Requirements: Return everything from the line containing "Where should I click to: Click line" down to the end of the records, unchanged and without the pictures.

*** Dataset rows

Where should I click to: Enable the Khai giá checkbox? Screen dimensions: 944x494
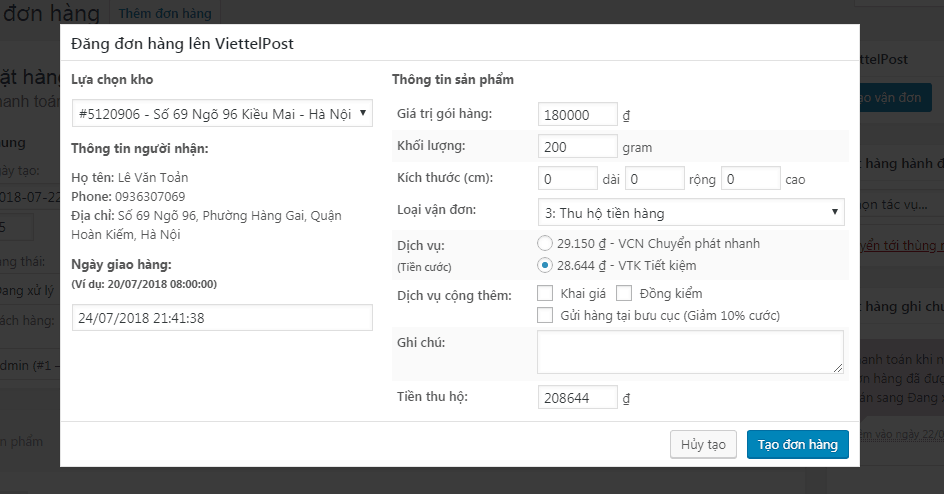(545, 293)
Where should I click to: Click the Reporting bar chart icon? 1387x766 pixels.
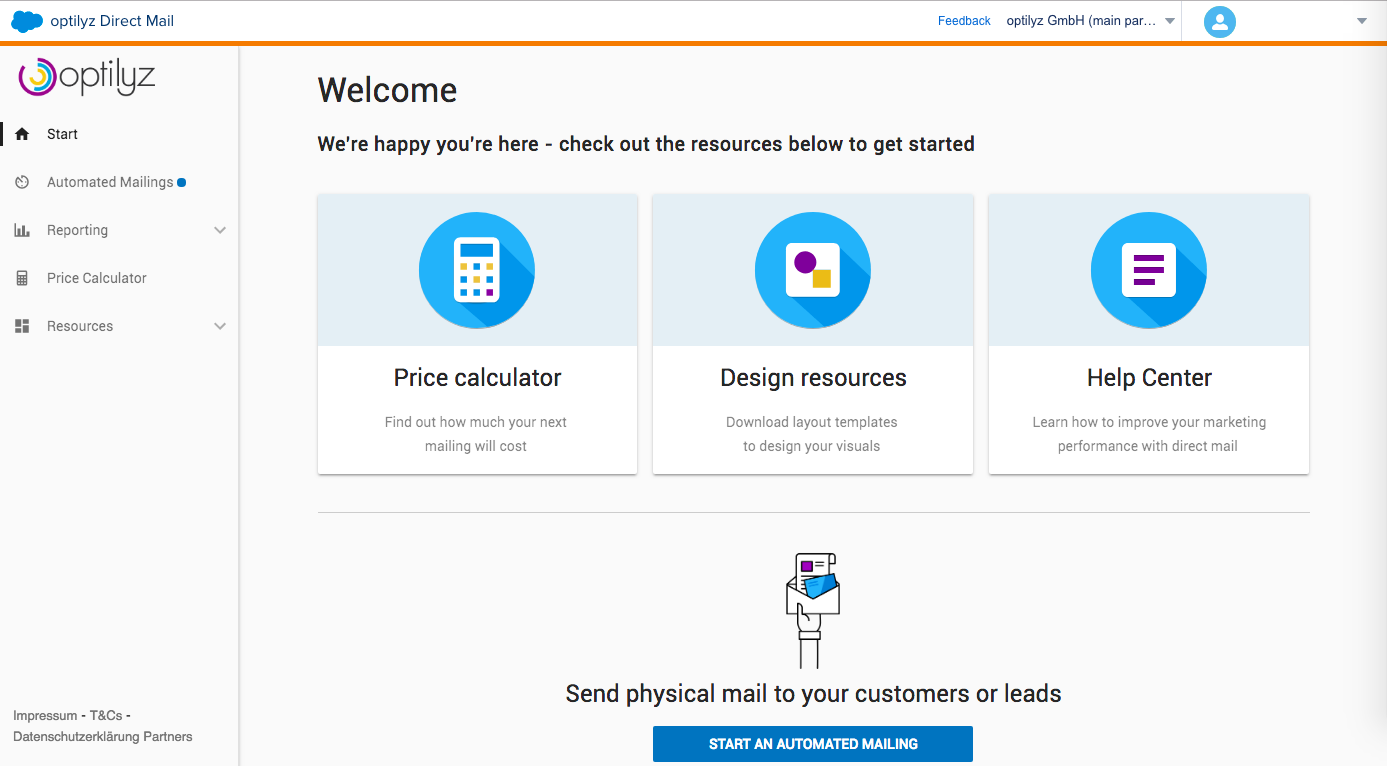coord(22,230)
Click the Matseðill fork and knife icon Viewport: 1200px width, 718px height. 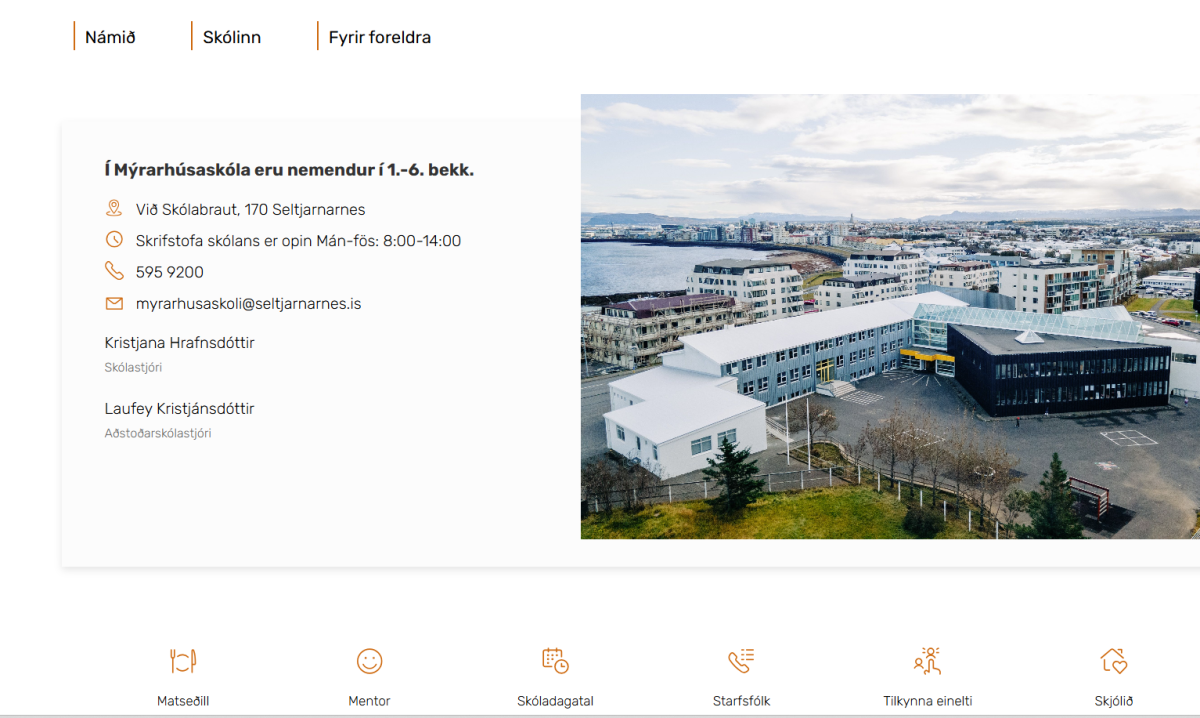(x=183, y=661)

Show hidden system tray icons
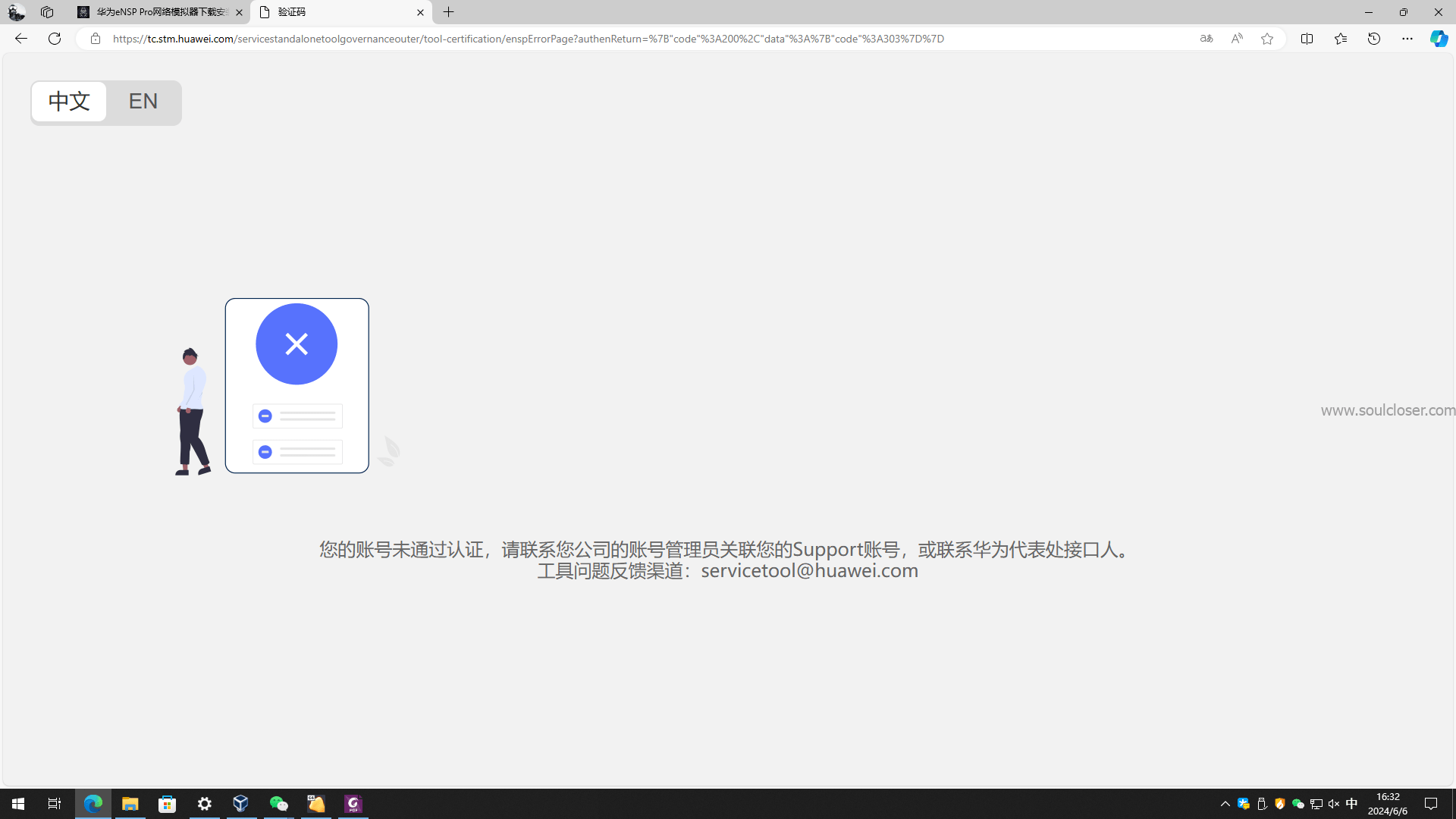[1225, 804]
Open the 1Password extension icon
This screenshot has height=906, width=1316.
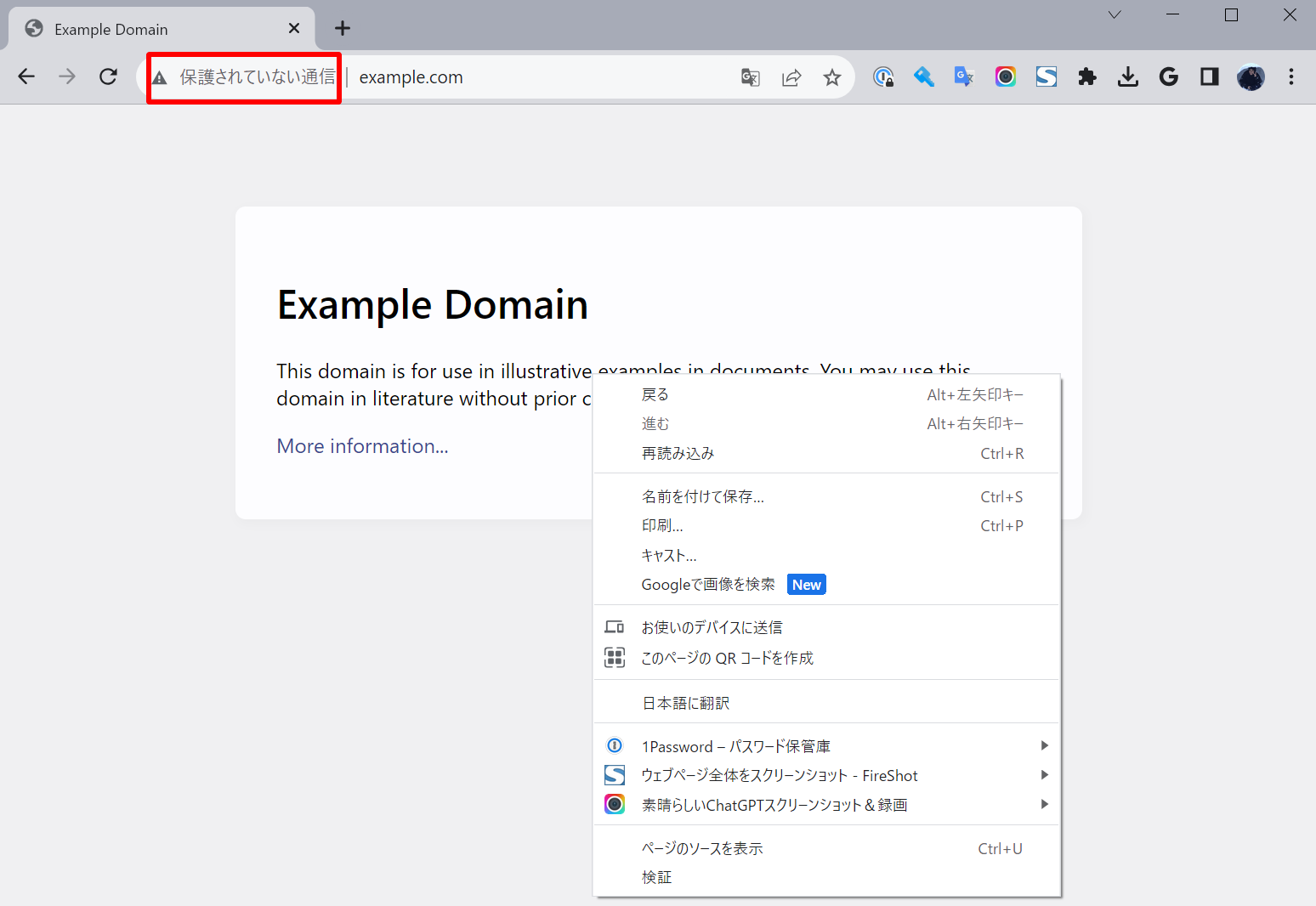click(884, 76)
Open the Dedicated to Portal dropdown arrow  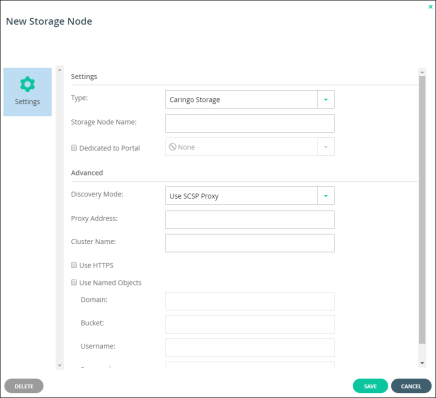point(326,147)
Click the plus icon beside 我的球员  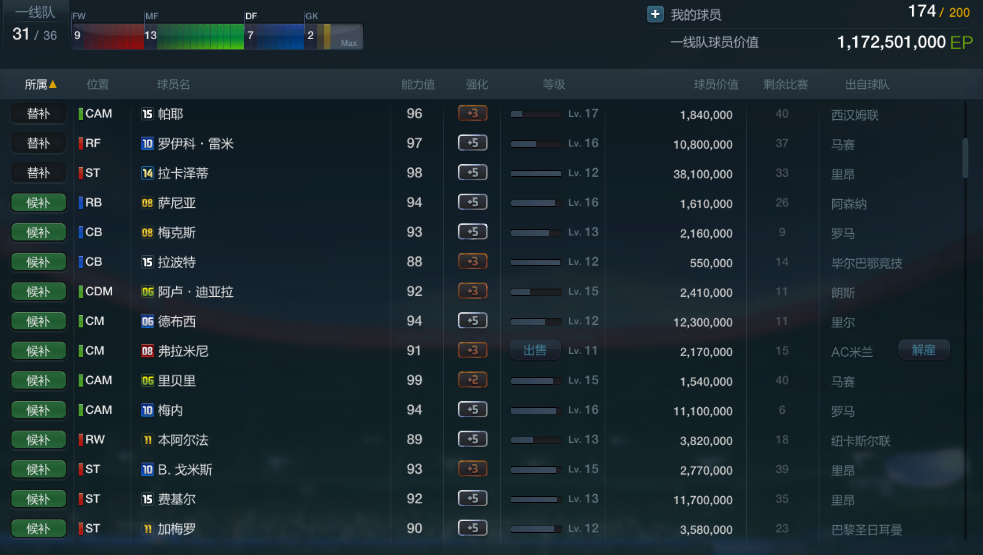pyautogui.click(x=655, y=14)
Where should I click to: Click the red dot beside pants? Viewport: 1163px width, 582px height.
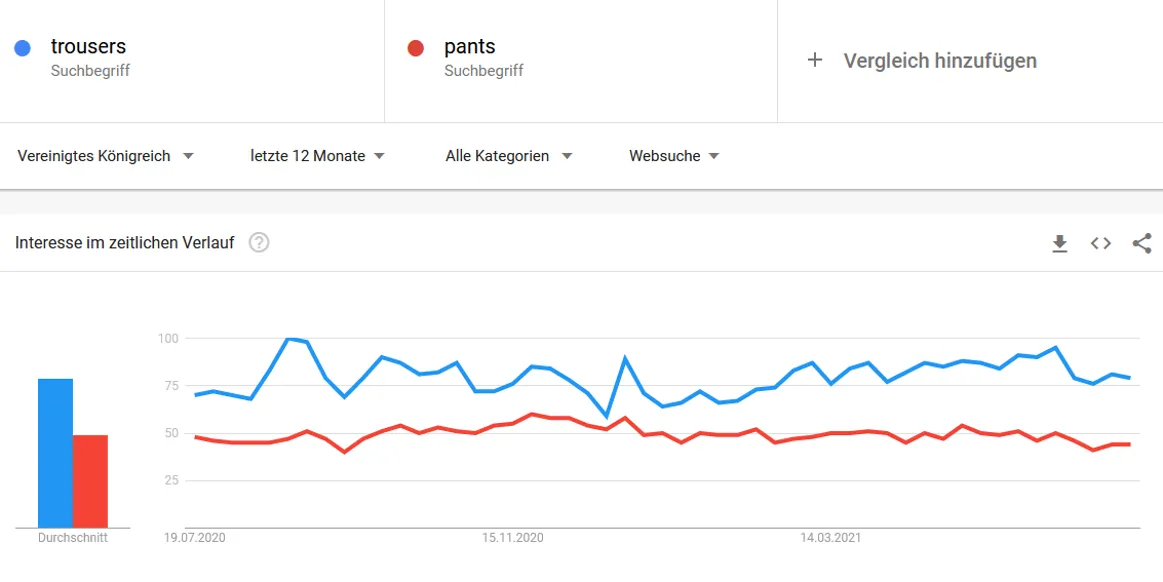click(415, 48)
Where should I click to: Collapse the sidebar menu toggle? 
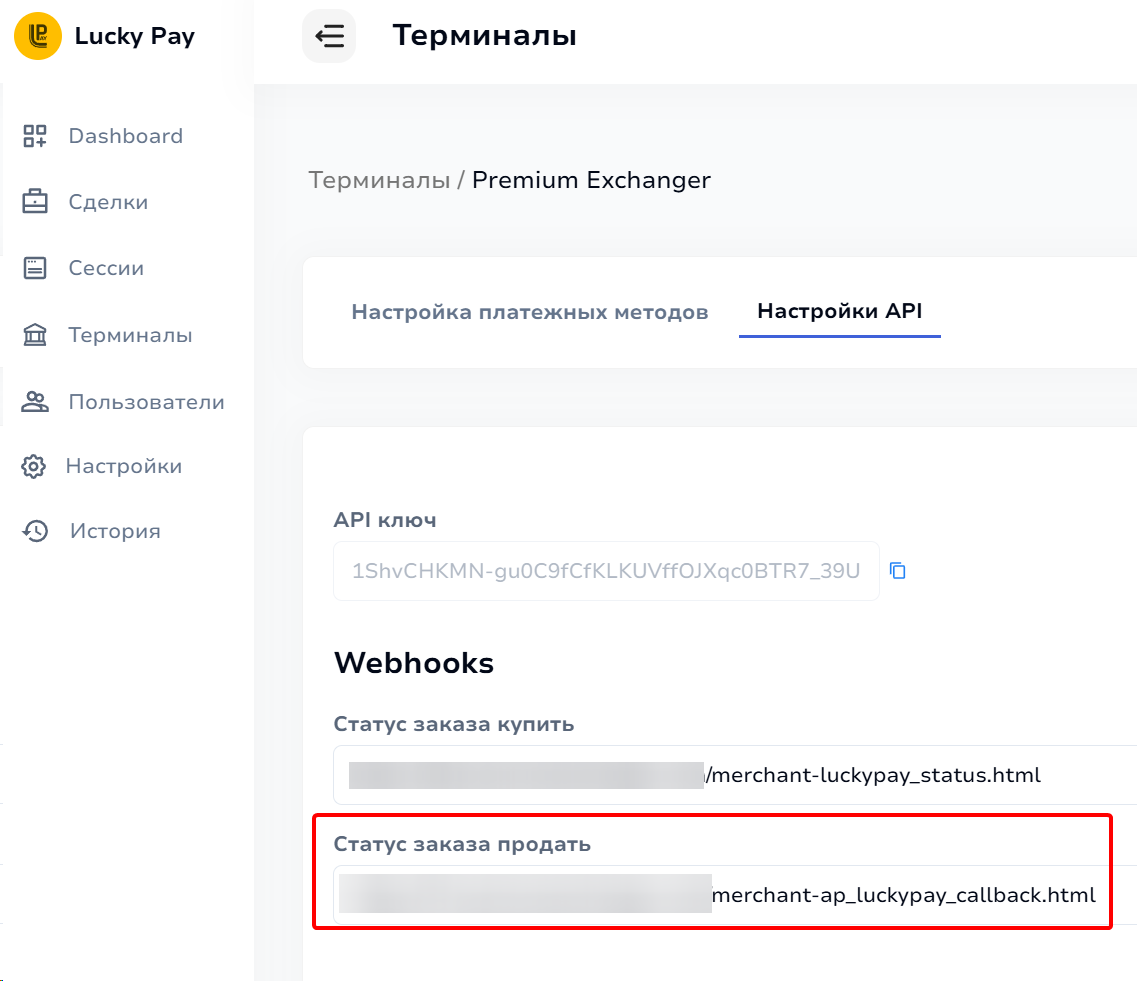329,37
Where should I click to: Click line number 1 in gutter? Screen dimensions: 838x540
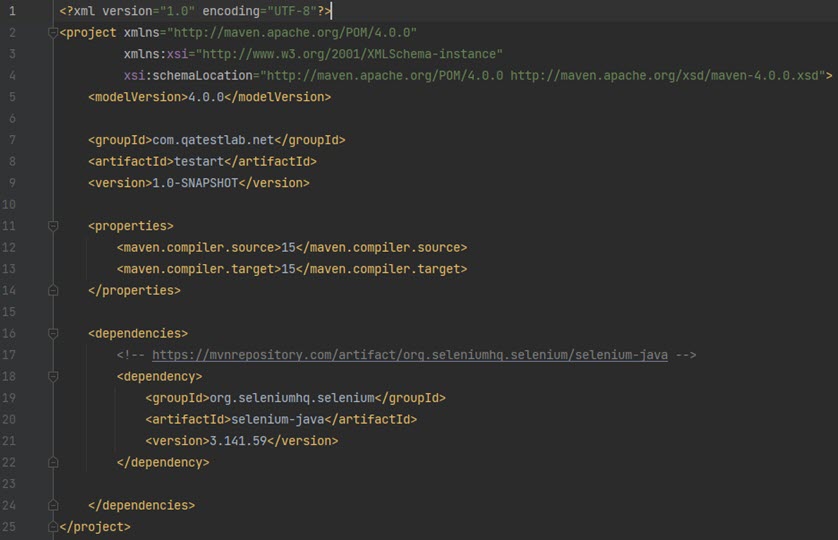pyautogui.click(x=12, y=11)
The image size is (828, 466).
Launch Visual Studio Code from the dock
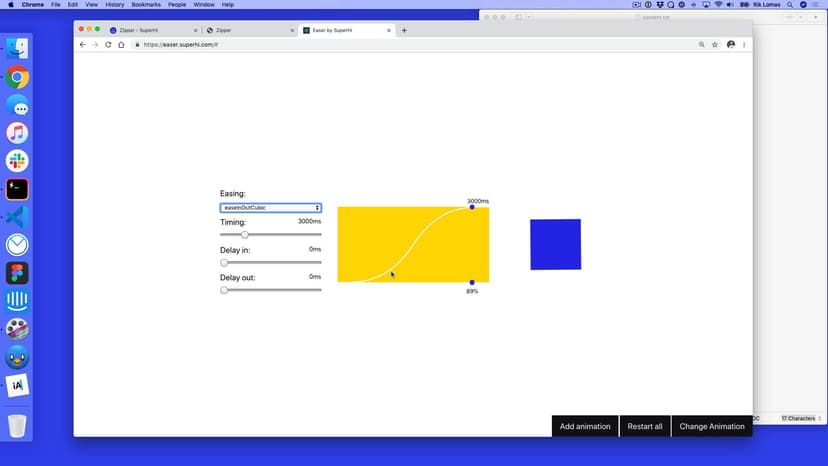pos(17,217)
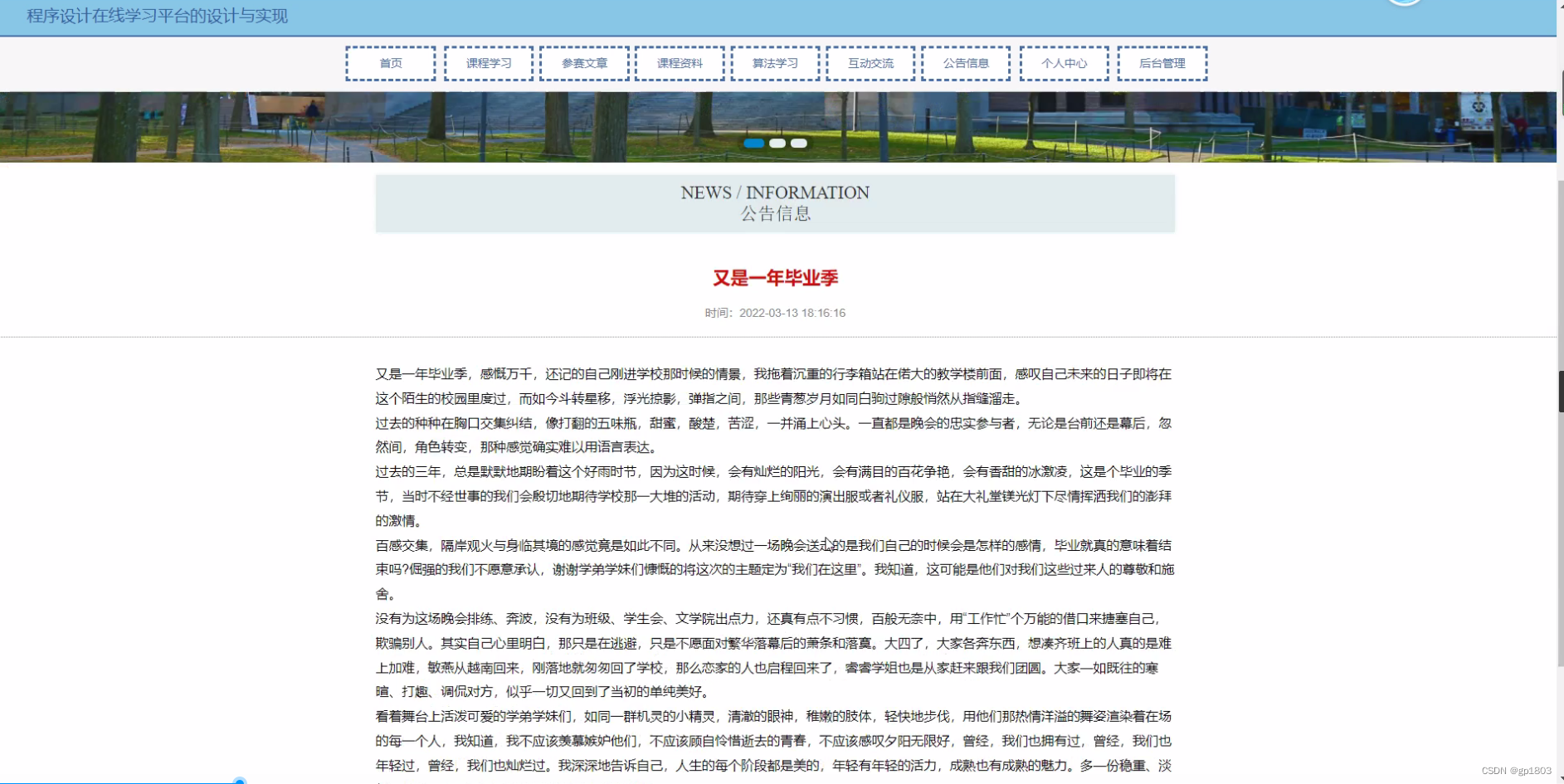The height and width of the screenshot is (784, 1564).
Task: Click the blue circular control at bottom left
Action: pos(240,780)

******

Output for this task:
Where should I click to: Click line number 1 in gutter? Screen dimensions: 838x540
pyautogui.click(x=12, y=11)
The image size is (828, 466).
Launch Visual Studio Code from the dock
pos(17,217)
The height and width of the screenshot is (784, 1564).
Task: Click the blue circular control at bottom left
Action: pos(240,780)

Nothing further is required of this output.